二人挨得很近, 启珩嗅到灵越的发间香, 心念微动,抬眼目不转睛地瞧着近在咫尺的曼丽容颜, 眼瞳含着几许不自知的欢欣。
    腕间暗青筋络绽裂,血色顿涌, 灵越专注捏诀,一簇幽幽暗芒立时包裹着血滴飘向空中,她放开启珩并在周围设下一个护身法障, 防止施法之时出现意外殃及了他。
    “还算有点良心。”
    割破腕子的时候未有明显的疼痛感,瞧见伤口在几个吐息之内便彻底愈合, 启珩的心里微暖,知道肯定是她做的,心情颇为愉悦,翘起嘴角, 乖乖站在保护障内, 眸光紧随着她移动的身影, 小声咕哝。

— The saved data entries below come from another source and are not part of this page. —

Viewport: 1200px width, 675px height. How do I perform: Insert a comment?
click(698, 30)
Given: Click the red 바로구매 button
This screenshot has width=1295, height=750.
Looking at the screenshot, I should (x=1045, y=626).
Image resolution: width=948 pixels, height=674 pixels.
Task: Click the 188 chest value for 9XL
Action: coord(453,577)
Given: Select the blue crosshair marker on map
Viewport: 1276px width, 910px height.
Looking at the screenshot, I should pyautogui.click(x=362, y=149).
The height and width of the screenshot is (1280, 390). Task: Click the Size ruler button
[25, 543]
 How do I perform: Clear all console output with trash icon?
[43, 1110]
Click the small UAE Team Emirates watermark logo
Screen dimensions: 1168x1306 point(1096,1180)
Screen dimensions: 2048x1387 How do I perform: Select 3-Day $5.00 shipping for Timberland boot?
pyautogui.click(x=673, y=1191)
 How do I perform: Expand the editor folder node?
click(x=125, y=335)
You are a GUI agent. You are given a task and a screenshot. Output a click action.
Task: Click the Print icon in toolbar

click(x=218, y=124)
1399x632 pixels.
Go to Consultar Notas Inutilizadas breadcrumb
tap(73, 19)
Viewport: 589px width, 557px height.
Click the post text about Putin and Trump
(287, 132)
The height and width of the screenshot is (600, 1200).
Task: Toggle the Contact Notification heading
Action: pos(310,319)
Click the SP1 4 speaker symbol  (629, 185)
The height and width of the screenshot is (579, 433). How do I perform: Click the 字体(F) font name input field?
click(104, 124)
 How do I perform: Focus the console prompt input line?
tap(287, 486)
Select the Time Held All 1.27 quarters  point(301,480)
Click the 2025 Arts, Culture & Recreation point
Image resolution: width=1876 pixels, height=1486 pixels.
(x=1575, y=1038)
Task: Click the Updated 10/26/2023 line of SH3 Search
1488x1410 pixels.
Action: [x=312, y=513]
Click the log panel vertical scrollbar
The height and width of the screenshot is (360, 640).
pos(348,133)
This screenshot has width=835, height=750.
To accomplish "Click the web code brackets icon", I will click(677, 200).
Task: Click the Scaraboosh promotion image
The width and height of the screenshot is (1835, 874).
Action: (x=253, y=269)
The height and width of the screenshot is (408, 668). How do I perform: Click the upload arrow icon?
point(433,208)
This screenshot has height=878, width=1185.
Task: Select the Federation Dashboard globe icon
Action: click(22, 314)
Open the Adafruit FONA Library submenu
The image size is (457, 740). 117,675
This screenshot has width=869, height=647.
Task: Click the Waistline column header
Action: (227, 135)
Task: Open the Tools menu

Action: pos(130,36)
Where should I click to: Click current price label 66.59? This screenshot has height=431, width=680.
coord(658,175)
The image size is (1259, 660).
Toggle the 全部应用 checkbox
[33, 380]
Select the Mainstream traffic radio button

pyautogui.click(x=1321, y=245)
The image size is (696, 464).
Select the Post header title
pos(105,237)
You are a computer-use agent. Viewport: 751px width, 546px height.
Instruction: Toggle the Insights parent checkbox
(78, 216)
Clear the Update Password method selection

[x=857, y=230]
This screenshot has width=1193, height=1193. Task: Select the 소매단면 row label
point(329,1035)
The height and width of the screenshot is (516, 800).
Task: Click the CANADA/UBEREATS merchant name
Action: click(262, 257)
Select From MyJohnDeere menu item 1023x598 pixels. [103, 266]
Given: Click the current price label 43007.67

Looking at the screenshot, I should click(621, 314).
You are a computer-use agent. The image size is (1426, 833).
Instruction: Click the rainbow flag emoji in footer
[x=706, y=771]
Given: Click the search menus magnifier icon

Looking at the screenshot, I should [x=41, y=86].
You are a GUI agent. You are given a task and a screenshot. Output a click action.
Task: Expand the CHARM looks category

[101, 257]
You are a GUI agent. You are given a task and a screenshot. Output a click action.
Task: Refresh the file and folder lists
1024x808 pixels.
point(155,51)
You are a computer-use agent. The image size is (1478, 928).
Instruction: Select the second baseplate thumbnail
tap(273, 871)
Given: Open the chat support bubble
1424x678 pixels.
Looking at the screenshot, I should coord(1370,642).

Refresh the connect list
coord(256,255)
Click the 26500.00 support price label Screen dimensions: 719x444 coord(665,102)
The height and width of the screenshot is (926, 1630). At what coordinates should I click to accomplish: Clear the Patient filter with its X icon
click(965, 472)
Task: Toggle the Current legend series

    “施术的时候真挺漂亮,若是嘴巴没那么厉害就更好了。”
    茫茫雾色之中,一柱耀耀荧光乍现直贯天际,强烈明光扩散,飞旋形成一张密网,铺天盖地笼罩住了浓雾,强势收紧束缚,明光一点点瓦解雾气的困囿,逐渐露出了布满星子的夜空和平静无澜的江面。
    倏然,一阵冷风吹过脊梁,森然的寒凉蔓延周身,灵越心觉不妙,低头一看,悚然大惊,她在阵中的手脚竟然缚上丝丝缕缕的雾气,紧紧桎梏住了身子。
    浓雾再度以迅雷不及掩耳之势聚集,暴风骤刮,江水搅浪,楼船摇晃,庞大的妖气裹挟着明光剧烈暴动,渐渐弥散吞噬耀耀荧光。
    这些雾气看似轻且柔,实际上极为坚韧,一旦遭困要想挣脱绝非轻而易举之事,更可怕的是还有绵绵不绝的雾气从甲板底部往上冒涌,有将要反杀之兆。
    待在护身法障内的启珩眼看着灵越受困,他急得团团转,拼了命呼喊,提起剑就要跑出护身法障救人。
    看出启珩的意图,灵越在紧要关头顽强抵抗雾气的压制,勉力使出一丝术法将他推回护身法障内,把自己的灵剑甩给他以作抵御,瞥见他依旧固执的要来相救,再也忍不住疾言厉色,怒声斥道:“不可鲁莽!好好儿待在里面不许出来,我自有办法对付这妖物。”
    话虽如一颗定心丸,但她自己清楚按照目前情势,凭她术法设下的护身法障保得住一时的安稳,用不了多久就会被侵袭攻破,介时二人皆要命丧于此。
    念及此,她的胸臆中燃烧起不甘的火焰。
    死亡,她从来不惧,毕生所惧唯有不能手刃仇人,替父母和吴明国枉死的无辜百姓报仇雪恨。
    眼睁睁目睹着愈来愈多的雾气捆缚住灵越,飘绕于其周遭,再纷纷扬扬落在她身上。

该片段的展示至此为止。